Die vermögendsten Bürger Amerikas haben im vergangenen Jahr Spenden für gute Zwecke in Rekordhöhe verteilt. Der Zeitung "Chronicle of Philanthropy" zufolge beliefen sich die 15 größten Schenkungen und Spendenzusagen in den USA auf 37,9 Mrd. $.

2005 lag diese Zahl bei gerade mal 2 Mrd. $. Der "Chronicle of Philanthropy" stellt alljährlich eine Liste der größten von Personen bekannt gegebenen Schenkungen zusammen.

Die höchste Einzelspende vergab Warren Buffett, der Gründer und Chef der Investmentfirma Berkshire Hathaway. Der Betrag von 31 Mrd. $, den er der Bill-und-Melinda-Gates-Stiftung überschrieb, stellt die größte Spende aller Zeiten dar. Doch auch ohne Buffett war es ein herausragendes Jahr - allein 15 Schenkungen beliefen sich auf 100 Mio. $ oder mehr. "Das zeigt, dass nicht nur die Bill Gates und Warren Buffetts dieser Welt spenden, sondern viele verschiedene Leute", sagte Stacy Palmer vom "Chronicle of Philanthropy".

Viele der größten Schenkungen kamen von Privatpersonen mit nach ihnen benannten Stiftungen. So belief sich die zweitgrößte Schenkung 2006 auf 1,3 Mrd. $ und kam von den Co-Chefs des US-Finanzdienstleisters Golden West Financial, Herbert und Marion Sandler.
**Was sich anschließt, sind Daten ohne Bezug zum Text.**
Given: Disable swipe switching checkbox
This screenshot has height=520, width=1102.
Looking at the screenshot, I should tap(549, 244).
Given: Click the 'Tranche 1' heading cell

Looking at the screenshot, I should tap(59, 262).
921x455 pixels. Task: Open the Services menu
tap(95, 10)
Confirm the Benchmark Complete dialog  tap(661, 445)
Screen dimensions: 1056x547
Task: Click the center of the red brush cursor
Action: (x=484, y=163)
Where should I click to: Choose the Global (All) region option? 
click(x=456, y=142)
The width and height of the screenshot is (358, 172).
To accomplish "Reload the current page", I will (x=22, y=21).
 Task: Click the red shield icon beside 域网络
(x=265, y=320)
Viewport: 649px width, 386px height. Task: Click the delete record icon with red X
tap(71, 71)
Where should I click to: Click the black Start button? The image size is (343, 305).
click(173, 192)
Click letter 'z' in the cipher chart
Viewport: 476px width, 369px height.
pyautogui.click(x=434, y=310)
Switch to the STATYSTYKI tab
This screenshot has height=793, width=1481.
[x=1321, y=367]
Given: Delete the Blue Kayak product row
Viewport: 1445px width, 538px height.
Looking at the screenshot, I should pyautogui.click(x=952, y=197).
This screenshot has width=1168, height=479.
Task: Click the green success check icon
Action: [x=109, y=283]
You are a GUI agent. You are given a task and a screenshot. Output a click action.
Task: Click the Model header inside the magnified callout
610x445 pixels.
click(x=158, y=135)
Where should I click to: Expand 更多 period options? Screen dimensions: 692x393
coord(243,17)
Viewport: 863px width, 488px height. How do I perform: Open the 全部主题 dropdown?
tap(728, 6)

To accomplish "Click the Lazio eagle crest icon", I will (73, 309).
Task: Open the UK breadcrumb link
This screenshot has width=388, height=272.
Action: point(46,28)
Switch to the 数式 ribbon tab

Sie spendeten das Geld der Sandler Family Supporting Foundation, die Forschungsprojekte an der Universität von San Francisco unterstützt.

Bernard Osher, Mitbegründer von Golden West Financial, ließ der Bernard Osher Foundation 723,2 Mio. $ zukommen. Die Stiftung vergibt Stipendien an Studenten aus Kalifornien. Der Gründer der Immobilienfirma Interland, Jim Joseph, vermachte der Jim Joseph Foundation 500 Mio. $. Diese Stiftung fördert Bildungsprogramme für junge Juden. "Spenden in Höhe von mehreren Hundert Millionen Dollar werden bevorzugt Stiftungen vermacht, da diese über die Infrastruktur verfügt, um sie auch richtig zu verteilen", sagte Arthur Brooks von der Maxwell School der Universität Syracuse.

Auch Hochschulen profitierten 2006 von Spenden der reichen Gönner. So stiftete Philip Knight, Chairman des Sportartikelherstellers Nike, der Stanford University Graduate School of Business, 105 Mio. $ für einen neuen Campus. Ronald Stanton, Chairman des Düngemittel- und Petrochemieunternehmens Transammonia, überschrieb der Yeshiva University in New York 100 Mio. $, und Dan Duncan, Chairman des Energiedienstleisters Enterprise Products, spendete dem Baylor College of Medicine in Houston 100 Mio. $ unter anderem für die Forschung und Programme am dortigen Krebszentrum.